Agora surge a dúvida de se devemos ou não administrar a segunda dose a essas pessoas. E a ética da vacinação vem em nosso socorro. Estas pessoas devem receber a segunda dose, porque é maior o bem que obtemos ao vaciná-las (protegendo a elas e ao resto da população) que o dano que elas cometeram à sociedade ao se vacinarem antes da hora, ou que o dano que causaríamos à sociedade ao interromper o protocolo de vacinação e causar risco a essas pessoas e ao seu entorno. É, portanto, eticamente recomendável administrar a segunda dose, independentemente de qualquer castigo, repúdio ou penalização administrativa, social ou econômica que venham a receber e que acarretem punições, multas, demissões ou afastamentos. Estes infratores continuam tendo o direito de serem (corretamente) vacinados, por inaceitável que tenha sido sua conduta. Eticamente, não podemos penalizá-los deixando-os sem a segunda dose da vacina, sem completar o processo, pois, além disso, acabaríamos perdendo as dose já administradas e, ao colocar essas pessoas no fim da fila da vacinação elas acabariam recebendo, de novo, as duas doses, e teríamos desperdiçado a primeira.
Precisamos pôr sobre a mesa conceitos como a solidariedade, a justiça e a generosidade.

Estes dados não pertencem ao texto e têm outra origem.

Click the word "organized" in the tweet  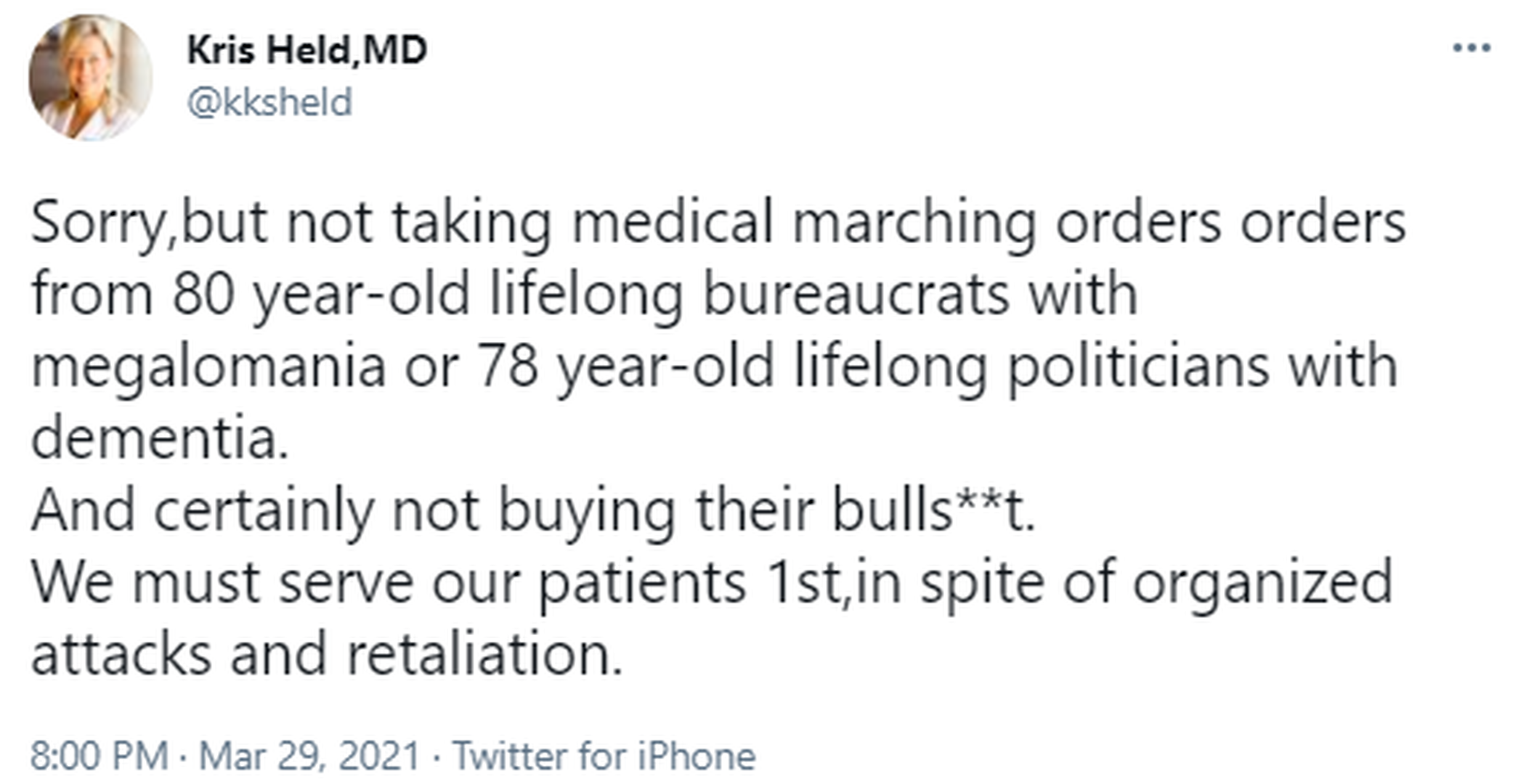click(1262, 582)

Necessitamos que o protocolo Covax, lançado pela OMS, seja aplicado, que os países ricos adquiram ou ajudem a adquirir vacinas para os países menos favorecidos, que lhes cedam os excedentes que não sejam utilizados. Precisamos humanizar a administração de vacinas contra a covid-19 para que estas cheguem a todo mundo, equitativamente, seguindo os protocolos estabelecidos, atendendo primeiro a quem mais precisa delas. Definitivamente, também durante a campanha de vacinação, não podemos nos esquecer da ética.
Lluis Montoliu é pesquisador científico do CSIC (agência espanhola de pesquisa científica) e do Centro de Pesquisa Biomédica em Rede (CIBER) de Doenças Raras no Centro Nacional de Biotecnologia da Espanha.